Example with dask-sql

from dask_cuda import LocalCUDACluster
from dask.distributed import Client
from dask.datasets import timeseries
from dask_sql import Context
import cudf

cluster = LocalCUDACluster(CUDA_VISIBLE_DEVICES='0',rmm_pool_size='14.5 GB')
client = Client(cluster)

c = Context()

df = timeseries(start = '2000-01-01',end ='2002-10-28', freq="1s")[['x','y']]
df = df.map_partitions(cudf.from_pandas).reset_index(drop=True)
c.create_table("timeseries", input_table=df)

model_query = """
    CREATE OR REPLACE MODEL my_model WITH (
        model_class = 'cuml.linear_model.LinearRegression',
        wrap_predict = True,
        target_column = 'target'
    ) AS (
        SELECT x, y, x*y AS target
        FROM timeseries
    )
    """
c.sql(model_query)

Expected Behaviour:

I expect this to succeed like if we were to do this with cuDF dataframes.

from dask.datasets import timeseries
import cudf
from cuml.linear_model import LinearRegression

df = timeseries(start = '2000-01-01',end ='2002-10-28', freq="1s")[['x','y']]
df = df.map_partitions(cudf.from_pandas).reset_index(drop=True).compute()

model = LinearRegression()
model = model.fit(df,df['x']*df['y'])

CC: @dantegd , @ChrisJar

Expected Solution

Unsure where we should push a fix for this.

For the dask-sql case it might be a better to fix it in dask-sql and train there via a map_partitions call directly and just error/warn if stand alone dask-cuDF.

VibhuJawa commented 2 years ago

Tried to address the dask-sql bit with PR https://github.com/dask-contrib/dask-sql/pull/330 .

github-actions[bot] commented 2 years ago

This issue has been labeled inactive-30d due to no recent activity in the past 30 days.

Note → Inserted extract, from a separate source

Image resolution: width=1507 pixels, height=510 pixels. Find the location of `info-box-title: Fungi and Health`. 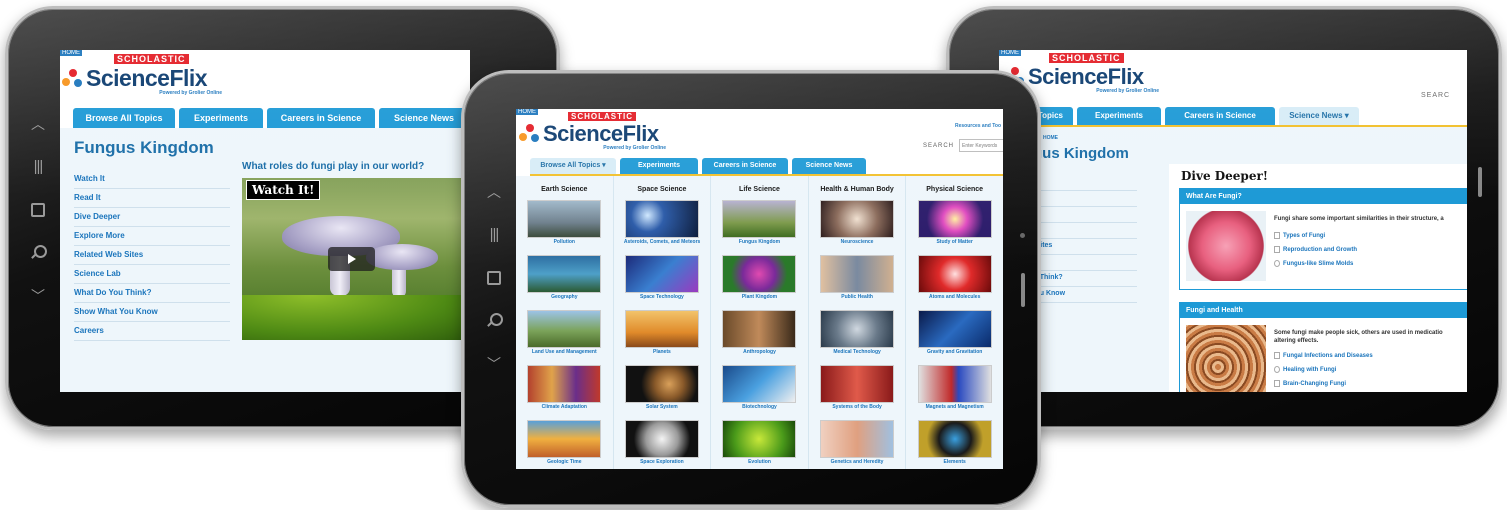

Please close this issue if no further response or action is needed. Otherwise, please respond with a comment indicating any updates or changes to the original issue and/or confirm this issue still needs to be addressed. This issue will be labeled inactive-90d if there is no activity in the next 60 days.

github-actions[bot] commented 2 years ago

This issue has been labeled inactive-90d due to no recent activity in the past 90 days. Please close this issue if no further response or action is needed. Otherwise, please respond with a comment indicating any updates or changes to the original issue and/or confirm this issue still needs to be addressed.